These “just” wars had bipartisan approval, the support of the American people, and did not occur in a media-frenzied world in what is now called “war” (battles and skirmishes actually), which is waged in soundbites and frozen images that are spread at the speed of light by algorithms whose sole purpose is to keep people engaged and enraged so that revenues continue to rise.  But there was another, more important, more basic reason, these actual wars were conducted in defense of territory.  Good guys were on the U.S. side of the line and bad guys were on the other side. For centuries armies fought to gain or defend territory. It’s easy to see and easy to understand. The frontier was a well-defined place and the adversaries were in plain sight. As John F. Kennedy remarked to the graduating class of the U.S. Naval Academy in 1963, “When there is a visible enemy to fight in open combat, many serve, all applaud and the tide of patriotism runs high, but when there is a long slow struggle, with no immediate, visible foe, your choice will seem hard indeed.” Americas is in the midst of that long slow struggle in which conflict, or “war” as generations have come to know it, is seemingly forever, making choices hard indeed. 

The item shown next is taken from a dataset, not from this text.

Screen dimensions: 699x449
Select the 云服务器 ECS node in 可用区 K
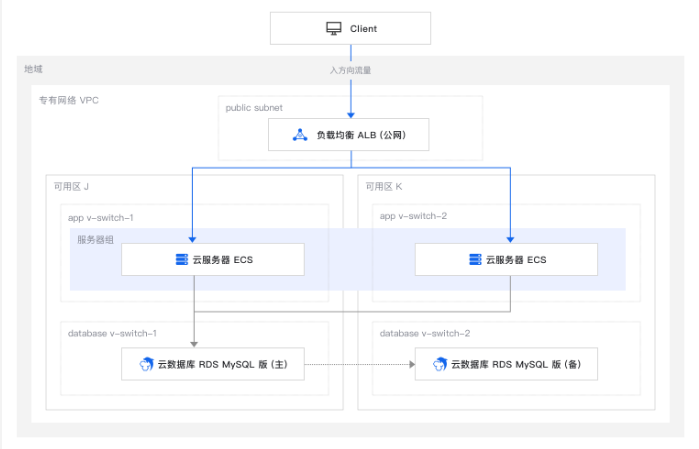[x=506, y=260]

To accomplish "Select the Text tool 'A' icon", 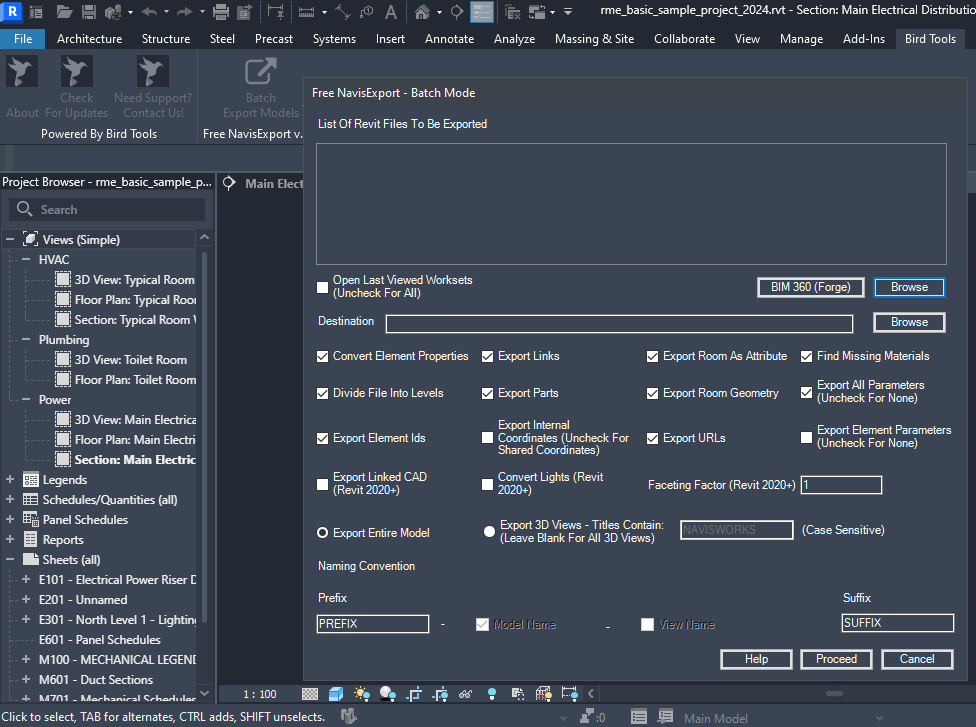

In this struggle today U.S. territory is increasingly harder to define as is its frontiers, which used to signify the boundary of the nation and its culture. These are exceedingly amorphous because U.S. prosperity and the American way of life are no longer primarily the product of ingenious indigenous labor fashioning materials at hand. Instead, the extraordinary wealth of the United States is the sum of an intricate and mostly balanced global exchange of goods, services, and ideas among democracies, multinationals, and even some autocracies. This process now faces systemic and existential challenges in great-power competition, due to decreasing governance and rising instability in more parts of the world, which lead to mass migration, and the now ever-present scourge of global terrorism which feeds and grows within this new dynamic. 

Since the end of World War II, the United States more than any other country became wealthier, more developed, and even freer than ever because of global interaction enabled by the benevolent geo-strategic exercise of American power. In the process, America built a global network of Allies and partners who share the U.S. prosperity and way of life and upon whom America now must rely. The combination of America’s inability to forge foreign policy consensus or even try its inbred isolationist bent and the multiple systemic challenges requiring concerted international action demand it. These Allies and partners need to know that despite America’s belief in its exceptionalism they can trust Americans. They can count on America and that its citizens will work together with them to forge a way forward. Why? Because the global economic system, which is the foundation of Western and American wealth and way of life, requires the world to work this way. In the twenty-first century struggle, America and its Allies must defend their prosperity with all the vigor they mustered to defend their territory in the twentieth century—lest they lose both.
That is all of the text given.